„1983 reiste Hakim nach Japan, wo er unter dem #Karate-Meister Hirokazu Kanazawa seine Ausbildung fortsetzte. Wieder einmal fiel ihm auf, wie belanglos im #Karate Fragen der Herkunft sind. „Hier geht es um Respekt“, erklärt er. „Das fängt schon damit an, die Schuhe auszuziehen, dich vor dem Meister und vor der Halle zu verbeugen.““
Ja, #Sport ist gut. Sport verbindet. Und traditionelles japanisches Karate besonders.

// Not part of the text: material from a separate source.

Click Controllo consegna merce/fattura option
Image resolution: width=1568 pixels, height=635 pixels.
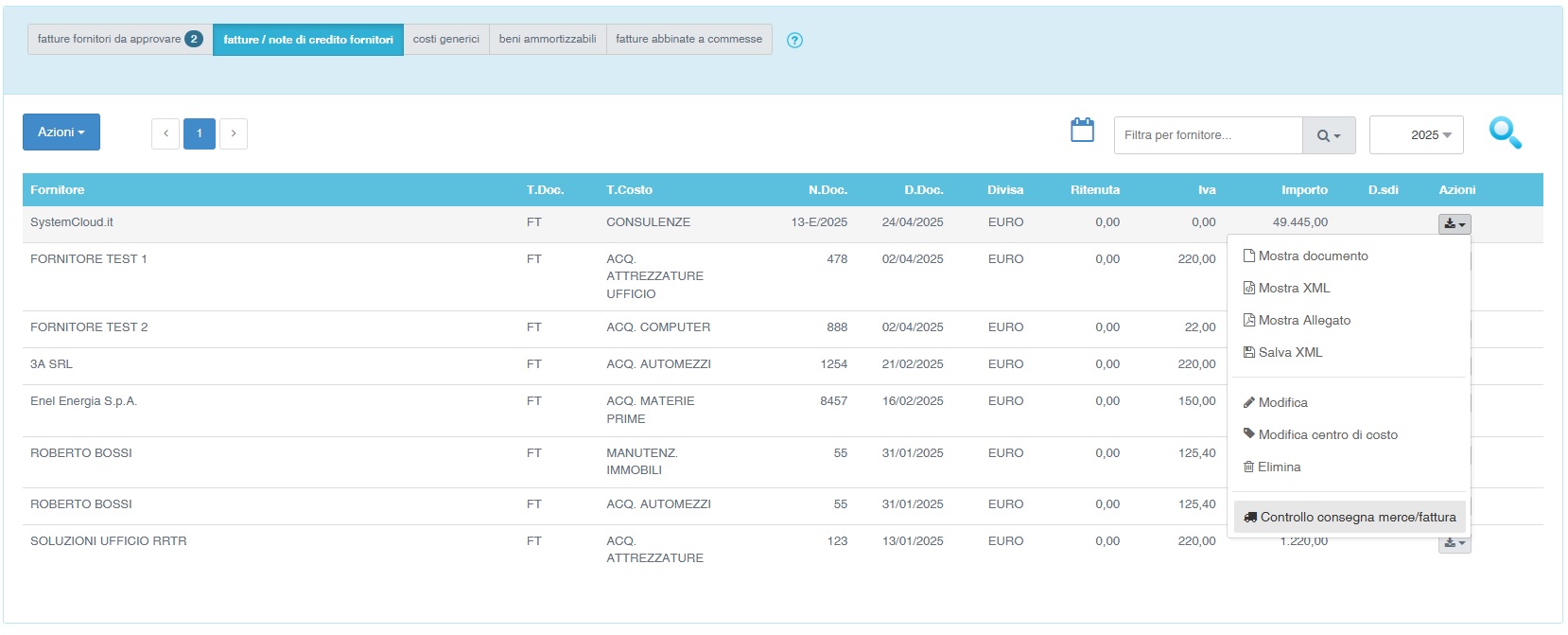[1357, 518]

„Als es 1997 um das Erreichen seines 5. Dan ging, stand der jüdische Zionist Hakim plötzlich vor dem Palästinenser Durgham Khalil. Beide waren nervös. „Wir hatten voreinander Respekt“, sagt Hakim. „Die Karate-Richtlinien verlangen Respekt, Selbstkontrolle und Harmonie. Wir haben beide bestanden.“ 2003 wiederholte sich die Szene zum 6. Dan.“
Das ist toll. Beim Karate gibt es im Wettkampf Punkte für eine an sich tödliche Technik. 6. Dan ist sehr hoch. Jude und Palästinenser stehen einander gegenüber. Beide beherrschen das Töten mit leeren Händen perfekt. Aber darum geht es ihnen nicht.